Мы долго молчали и смотрели друг на друга, отводили взгляд, потом снова смотрели. В голове у меня царила полная сумятица, такого со мной никогда не случалось. Наверное. За столь долгую жизнь можно забыть, что ты чувствовал и о чем думал в прошлом. Я вспоминала, как хотела его, каким красивым и желанным он был тогда, а теперь я высохшая старуха. На самом деле высохшая, хотя никто такого не напишет, кроме меня самой. Я пишу так. Вряд ли я смогу теперь быть в постели с мужчиной. Это невозможно физически. Я высохла и сморщилась, как скорлупа грецкого ореха. И мое обнаженное тело выглядит так, как если бы нуждалось в утюге — ничем другим не убрать эти морщины и складки. Я бы умерла от стыда, если бы позволила мужчине смотреть и дотрагиваться до меня сейчас.
Без сомнения, в нашей семейной жизни он не имел в виду «это». Тогда какой смысл? «Это» единственное, что я хотела от замужества, но так и не получила по-настоящему. Остальное мне не нравится, я не люблю излишней близости, когда знаешь все о другом, в том числе и плохие стороны. Скажи я об этом, он стал бы уверять меня, что ничего подобного с нами не случится.

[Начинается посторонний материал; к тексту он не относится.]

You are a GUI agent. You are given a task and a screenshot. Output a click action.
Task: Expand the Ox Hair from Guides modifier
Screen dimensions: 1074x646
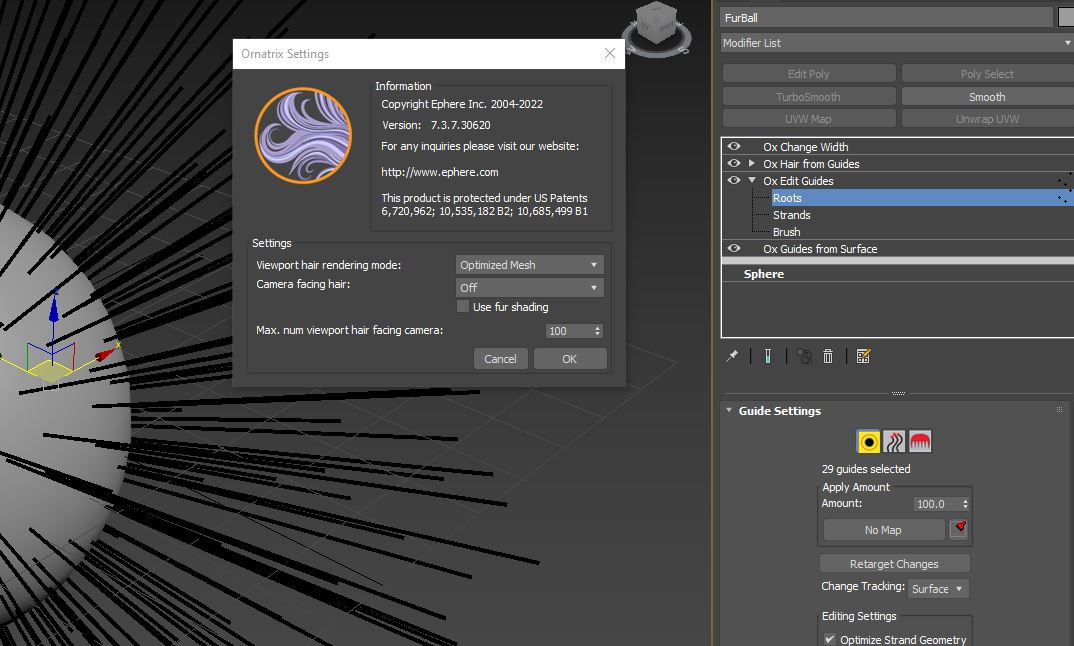(x=752, y=164)
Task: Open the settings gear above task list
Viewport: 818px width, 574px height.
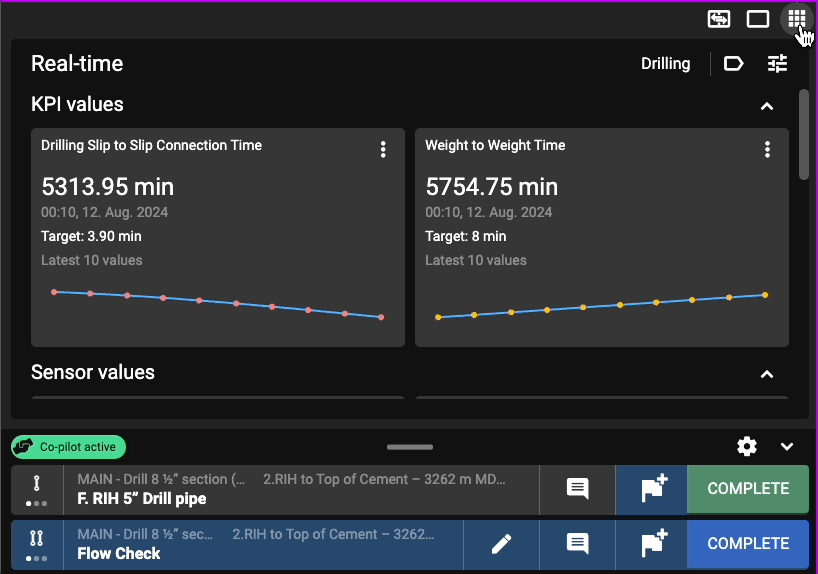Action: 747,446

И я просто ответила «нет».
— Нет, Гарри, я не выйду за тебя замуж.
— Я боялся, что ты так скажешь. Я был почти уверен, что ты не согласишься.
— Я согласилась бы раньше. Но мы не могли сказать этого.
— Не знаю, что хорошего в том, что мы были такими добродетельными, — печально заметил он. — В том, что были связаны обязательствами. В дни нашей молодости это называлось благородством.
— Ты не смог бы оставить миссис Дюк. — Смешно: я не могла запомнить ее имя и всегда говорила о ней «миссис Дюк». — Я это понимала. И я не бросила бы мужа. Я очень упрямая. Заключив сделку, ты остаешься верным слову, но сейчас я думаю, что все это вздор! Ты согласен?
Он сказал, что не знает. Он не знал ответа, понимал только, что уже слишком поздно. Было бы слишком поздно, даже если бы мы встретились, когда я жила на Лавендер-гроув, а он был еще холост и работал в Ислингтоне.